Ketua Majelis Tabligh Pimpinan Cabang Muhammadiyah Keling, Ustaz Muhammad Afif, S.Ag., bertindak langsung sebagai imam sekaligus khotib. Dalam khutbahnya, ia membedah makna filosofis di balik setiap rangkaian ibadah haji, mulai dari sa’i, wukuf di Arafah, hingga melempar jumrah di Jamarat. Ia menegaskan bahwa seluruh prosesi tersebut merupakan cerminan nyata dari ketundukan total seorang hamba kepada Sang Cria.
“Mengagungkan Allah dengan melakukan ibadah di antara Shofa wal Marwah, wukuf di Arafah, melempar jumrah di Jamarat,” ujar Muhammad Afif dengan suara lantang yang menggema ke seluruh penjuru alun-alun.
Filosofi Haji dan Penguatan Keluarga
Muhammad Afif juga mengaitkan esensi Idul Adha 1447 H dengan fondasi ketahanan keluarga Islami. Menurutnya, lingkungan rumah merupakan madrasah pertama untuk menyemai rasa syukur, kasih sayang, dan keikhlasan sebelum seseorang menebar kepedulian di tengah masyarakat. Kehadiran anak-anak di dalam rumah tangga harus dipandang sebagai berkah yang menghidupkan spiritualitas orang tua.
“Suara anak yang mengusir tidur kita, tawanya menghidupkan rumah kita,” tutur Muhammad Afif di hadapan ribuan jamaah yang menyimak dengan khusyuk.
Melalui pesan mendalam tersebut, ia mengajak jamaah Sholat Idul Adha Jepara untuk memulai aksi sosial dari lingkaran terdekat. Semangat pengorbanan ini kemudian menjadi motor penggerak utama dalam ibadah kurban yang berdampak luas bagi kemaslahatan publik.

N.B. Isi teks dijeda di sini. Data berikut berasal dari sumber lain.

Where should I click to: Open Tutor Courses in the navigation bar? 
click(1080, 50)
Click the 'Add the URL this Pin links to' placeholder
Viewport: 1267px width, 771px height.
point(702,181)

Pengamanan Ketat Relawan Lintas Agama
Membludaknya jamaah sholat Idul Adha 2026 Jepara di Alun-Alun Kelet sempat memicu kepadatan arus lalu lintas di sekitar lokasi. Kendaraan roda dua dan roda empat milik warga tampak memenuhi kantong-kantong parkir di sepanjang jalan utama Kecamatan Keling. Namun, situasi di lapangan tetap terkendali dengan aman, tertib, dan kondusif berkat kesiapan tim gabungan di lapangan.

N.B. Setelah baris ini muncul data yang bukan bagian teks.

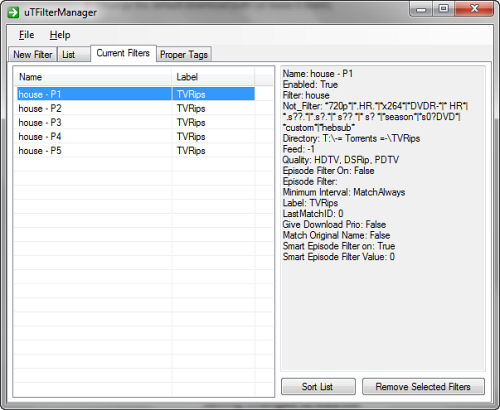Image resolution: width=500 pixels, height=410 pixels.
Task: Select the house - P5 filter row
Action: tap(136, 150)
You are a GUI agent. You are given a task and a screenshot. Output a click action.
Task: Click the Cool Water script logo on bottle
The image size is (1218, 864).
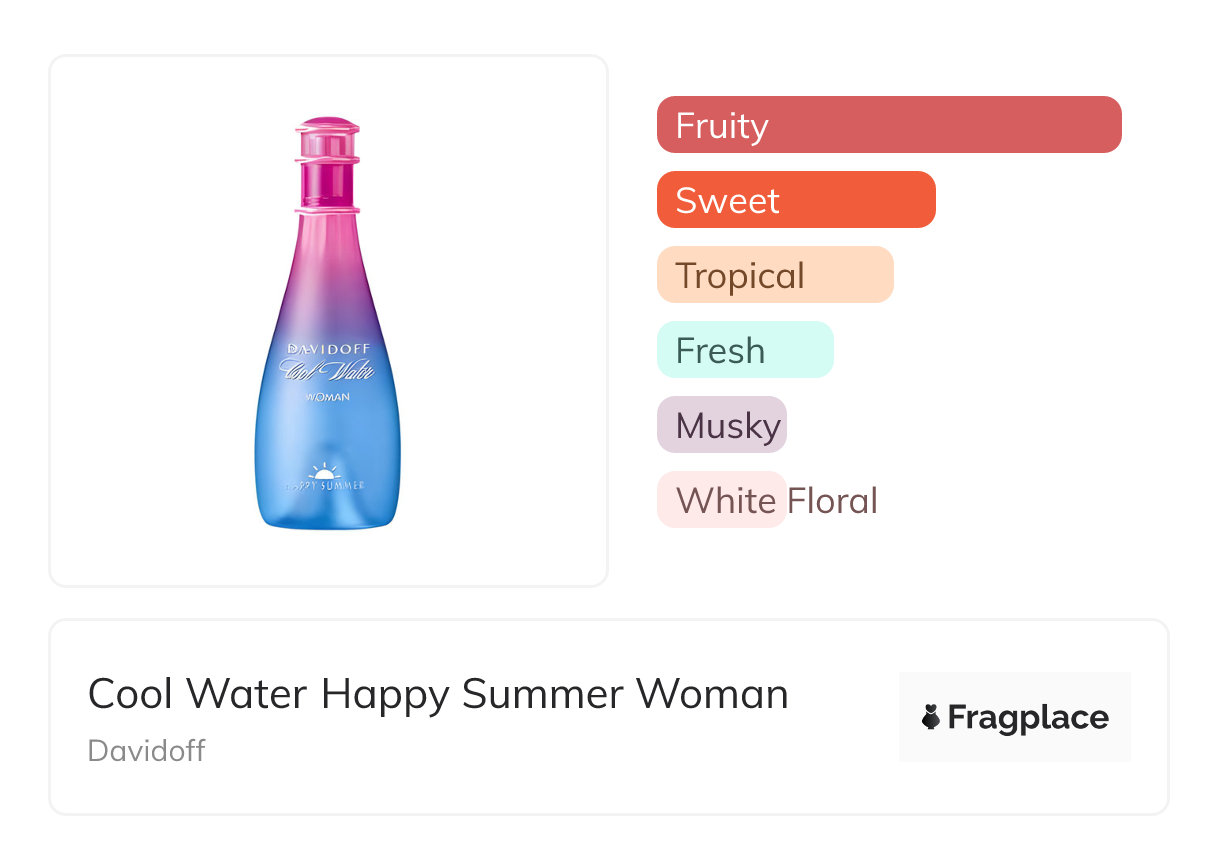(327, 373)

Aparat keamanan dari jajaran Polsek Keling dan Babinsa bergerak cepat mengurai simpul kemacetan. Langkah ini mendapat dukungan penuh dari personel Kokam serta para relawan lintas agama yang ikut menjaga ketertiban di sekitar alun-alun. Sinergi ini memastikan seluruh rangkaian ibadah berjalan tanpa kendala hingga jamaah membubarkan diri secara teratur.
Setelah menyelesaikan rangkaian salat dan saling bermaaf-maafan, warga segera bergeser menuju tempat tinggal masing-masing. Mereka langsung menyelenggarakan penyembelihan dan pendistribusian hewan kurban di masjid serta mushala lingkungan setempat. Tradisi kurban ini menjadi bukti nyata kokohnya semangat kepedulian sosial dan kebersamaan masyarakat Jepara.